EXERCISE DETAILS - From the records below, output exactly the lines running from the line containing "Open the Create simple segments link" through the line containing "has width=1165, height=795.", and no others.

[Data excerpts]
◆ ◆ ◆ ◆ ◆ ◆ ◆
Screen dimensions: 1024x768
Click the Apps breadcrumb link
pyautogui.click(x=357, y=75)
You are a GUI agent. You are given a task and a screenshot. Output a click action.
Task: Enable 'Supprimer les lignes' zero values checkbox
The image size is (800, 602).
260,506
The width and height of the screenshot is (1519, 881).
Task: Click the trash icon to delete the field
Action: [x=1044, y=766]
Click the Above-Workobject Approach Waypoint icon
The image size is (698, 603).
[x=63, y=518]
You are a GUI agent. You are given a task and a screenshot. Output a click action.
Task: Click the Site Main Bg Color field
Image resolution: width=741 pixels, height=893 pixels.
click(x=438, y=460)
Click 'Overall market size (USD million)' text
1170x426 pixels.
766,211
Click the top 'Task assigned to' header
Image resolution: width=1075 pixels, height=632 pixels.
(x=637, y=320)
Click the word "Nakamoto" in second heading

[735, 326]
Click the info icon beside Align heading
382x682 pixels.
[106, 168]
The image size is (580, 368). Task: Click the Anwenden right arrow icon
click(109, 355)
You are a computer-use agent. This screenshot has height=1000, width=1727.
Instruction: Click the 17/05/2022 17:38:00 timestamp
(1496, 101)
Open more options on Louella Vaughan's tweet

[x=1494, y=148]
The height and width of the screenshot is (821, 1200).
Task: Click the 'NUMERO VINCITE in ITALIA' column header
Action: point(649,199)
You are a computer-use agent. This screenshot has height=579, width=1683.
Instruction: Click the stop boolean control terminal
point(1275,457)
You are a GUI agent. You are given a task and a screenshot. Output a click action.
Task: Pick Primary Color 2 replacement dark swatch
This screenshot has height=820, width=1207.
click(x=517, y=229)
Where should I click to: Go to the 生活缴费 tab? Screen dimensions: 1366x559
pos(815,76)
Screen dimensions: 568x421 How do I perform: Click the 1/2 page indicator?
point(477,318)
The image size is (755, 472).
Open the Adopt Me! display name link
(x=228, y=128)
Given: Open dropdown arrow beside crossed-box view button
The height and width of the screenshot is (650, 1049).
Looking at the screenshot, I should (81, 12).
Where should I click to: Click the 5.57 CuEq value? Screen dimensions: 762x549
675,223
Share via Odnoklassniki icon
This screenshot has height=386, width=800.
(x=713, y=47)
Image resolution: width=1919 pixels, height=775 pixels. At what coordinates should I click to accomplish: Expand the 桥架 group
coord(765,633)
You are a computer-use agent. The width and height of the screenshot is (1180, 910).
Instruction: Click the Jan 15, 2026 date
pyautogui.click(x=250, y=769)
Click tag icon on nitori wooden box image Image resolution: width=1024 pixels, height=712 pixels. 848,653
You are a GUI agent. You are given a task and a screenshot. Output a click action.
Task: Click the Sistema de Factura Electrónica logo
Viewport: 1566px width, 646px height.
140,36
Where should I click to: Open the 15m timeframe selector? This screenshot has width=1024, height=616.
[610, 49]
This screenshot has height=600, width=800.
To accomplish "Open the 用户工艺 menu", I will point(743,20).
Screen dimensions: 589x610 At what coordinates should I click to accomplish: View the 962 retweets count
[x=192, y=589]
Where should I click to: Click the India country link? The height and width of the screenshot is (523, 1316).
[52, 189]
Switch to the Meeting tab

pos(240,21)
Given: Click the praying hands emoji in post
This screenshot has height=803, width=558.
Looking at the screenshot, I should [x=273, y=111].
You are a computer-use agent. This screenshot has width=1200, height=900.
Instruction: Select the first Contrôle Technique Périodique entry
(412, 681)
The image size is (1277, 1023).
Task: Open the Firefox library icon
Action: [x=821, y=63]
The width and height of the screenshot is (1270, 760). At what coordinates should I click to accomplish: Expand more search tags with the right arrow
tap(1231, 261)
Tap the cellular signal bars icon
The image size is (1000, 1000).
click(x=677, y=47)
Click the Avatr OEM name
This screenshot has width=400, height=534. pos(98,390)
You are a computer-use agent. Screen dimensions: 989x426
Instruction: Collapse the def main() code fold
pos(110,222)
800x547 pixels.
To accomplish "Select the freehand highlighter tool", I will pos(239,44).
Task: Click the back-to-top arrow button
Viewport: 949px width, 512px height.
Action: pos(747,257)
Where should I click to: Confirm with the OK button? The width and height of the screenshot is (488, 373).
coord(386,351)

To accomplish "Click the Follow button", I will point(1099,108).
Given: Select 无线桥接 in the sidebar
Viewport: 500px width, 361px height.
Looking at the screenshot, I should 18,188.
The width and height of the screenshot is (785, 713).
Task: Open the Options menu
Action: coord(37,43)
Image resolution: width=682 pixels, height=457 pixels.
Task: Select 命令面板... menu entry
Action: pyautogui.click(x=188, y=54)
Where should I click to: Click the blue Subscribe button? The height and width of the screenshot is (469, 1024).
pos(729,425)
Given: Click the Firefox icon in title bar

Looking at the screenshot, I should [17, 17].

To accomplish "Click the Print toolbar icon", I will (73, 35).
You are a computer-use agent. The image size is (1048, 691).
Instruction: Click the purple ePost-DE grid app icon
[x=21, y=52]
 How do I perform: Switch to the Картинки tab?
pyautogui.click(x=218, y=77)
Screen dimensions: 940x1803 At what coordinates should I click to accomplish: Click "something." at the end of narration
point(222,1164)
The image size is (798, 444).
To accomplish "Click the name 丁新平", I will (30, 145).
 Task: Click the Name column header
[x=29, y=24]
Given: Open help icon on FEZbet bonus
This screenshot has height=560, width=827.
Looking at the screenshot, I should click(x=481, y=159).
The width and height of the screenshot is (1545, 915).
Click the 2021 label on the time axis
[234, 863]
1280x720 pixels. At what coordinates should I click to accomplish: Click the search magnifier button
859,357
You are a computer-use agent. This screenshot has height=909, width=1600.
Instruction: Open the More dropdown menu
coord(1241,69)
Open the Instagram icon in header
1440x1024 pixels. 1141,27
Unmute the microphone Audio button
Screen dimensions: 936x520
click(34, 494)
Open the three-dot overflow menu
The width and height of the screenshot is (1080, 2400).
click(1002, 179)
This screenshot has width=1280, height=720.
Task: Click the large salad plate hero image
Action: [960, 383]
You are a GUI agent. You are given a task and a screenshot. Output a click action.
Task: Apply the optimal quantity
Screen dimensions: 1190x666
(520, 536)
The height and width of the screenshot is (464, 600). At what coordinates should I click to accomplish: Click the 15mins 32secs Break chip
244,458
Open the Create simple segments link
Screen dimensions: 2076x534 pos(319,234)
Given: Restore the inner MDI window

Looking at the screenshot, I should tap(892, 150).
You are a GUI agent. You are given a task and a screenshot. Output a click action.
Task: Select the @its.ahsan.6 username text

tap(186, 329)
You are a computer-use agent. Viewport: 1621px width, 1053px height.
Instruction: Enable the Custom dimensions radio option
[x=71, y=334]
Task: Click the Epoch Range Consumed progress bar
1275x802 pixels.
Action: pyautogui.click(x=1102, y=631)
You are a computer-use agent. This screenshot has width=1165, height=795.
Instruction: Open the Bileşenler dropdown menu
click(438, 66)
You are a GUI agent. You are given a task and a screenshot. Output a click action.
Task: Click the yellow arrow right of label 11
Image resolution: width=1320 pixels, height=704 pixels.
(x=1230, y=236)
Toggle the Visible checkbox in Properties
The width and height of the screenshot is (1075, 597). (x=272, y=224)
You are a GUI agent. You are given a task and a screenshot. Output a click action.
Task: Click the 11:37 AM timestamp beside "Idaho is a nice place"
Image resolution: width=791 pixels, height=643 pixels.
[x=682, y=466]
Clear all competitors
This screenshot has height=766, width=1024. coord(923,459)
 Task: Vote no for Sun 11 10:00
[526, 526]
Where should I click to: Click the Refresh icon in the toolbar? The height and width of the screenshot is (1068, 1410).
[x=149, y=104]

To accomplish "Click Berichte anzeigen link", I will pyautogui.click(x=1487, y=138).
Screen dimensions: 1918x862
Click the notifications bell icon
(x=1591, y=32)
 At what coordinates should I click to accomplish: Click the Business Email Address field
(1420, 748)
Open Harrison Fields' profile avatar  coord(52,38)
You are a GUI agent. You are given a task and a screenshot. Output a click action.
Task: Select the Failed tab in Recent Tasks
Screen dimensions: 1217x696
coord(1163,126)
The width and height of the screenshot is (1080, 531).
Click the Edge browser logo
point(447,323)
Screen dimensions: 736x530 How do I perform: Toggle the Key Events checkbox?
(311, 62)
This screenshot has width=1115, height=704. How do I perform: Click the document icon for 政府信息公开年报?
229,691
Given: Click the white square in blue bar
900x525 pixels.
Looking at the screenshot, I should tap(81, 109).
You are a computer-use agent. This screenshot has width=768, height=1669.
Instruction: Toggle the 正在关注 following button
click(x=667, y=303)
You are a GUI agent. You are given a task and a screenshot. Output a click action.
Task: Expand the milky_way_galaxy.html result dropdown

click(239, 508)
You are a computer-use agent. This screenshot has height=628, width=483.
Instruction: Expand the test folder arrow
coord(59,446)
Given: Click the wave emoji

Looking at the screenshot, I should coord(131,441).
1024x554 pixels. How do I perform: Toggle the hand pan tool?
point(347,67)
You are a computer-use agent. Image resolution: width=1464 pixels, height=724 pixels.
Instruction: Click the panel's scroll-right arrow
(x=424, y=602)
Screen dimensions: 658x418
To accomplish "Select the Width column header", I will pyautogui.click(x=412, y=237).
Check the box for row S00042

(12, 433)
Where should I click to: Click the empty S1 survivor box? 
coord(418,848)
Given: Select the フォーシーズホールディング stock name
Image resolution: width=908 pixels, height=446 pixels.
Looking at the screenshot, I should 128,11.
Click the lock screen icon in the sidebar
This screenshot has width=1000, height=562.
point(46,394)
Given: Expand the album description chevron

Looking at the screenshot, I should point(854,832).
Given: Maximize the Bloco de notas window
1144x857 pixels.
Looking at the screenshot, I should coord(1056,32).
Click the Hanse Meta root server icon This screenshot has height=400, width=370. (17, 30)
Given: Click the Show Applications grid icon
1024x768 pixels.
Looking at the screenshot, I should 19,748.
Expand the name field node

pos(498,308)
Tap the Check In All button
◆ ◆ ◆ ◆ ◆ ◆ ◆
EXERCISE RESPONSE -
Open the Create simple segments link
Screen dimensions: 2076x534 pos(319,234)
Given: Restore the inner MDI window

Looking at the screenshot, I should tap(892, 150).
You are a GUI agent. You are given a task and a screenshot. Output a click action.
Task: Select the @its.ahsan.6 username text

tap(186, 329)
You are a computer-use agent. Viewport: 1621px width, 1053px height.
Instruction: Enable the Custom dimensions radio option
[x=71, y=334]
Task: Click the Epoch Range Consumed progress bar
1275x802 pixels.
Action: pyautogui.click(x=1102, y=631)
You are a computer-use agent. This screenshot has width=1165, height=795.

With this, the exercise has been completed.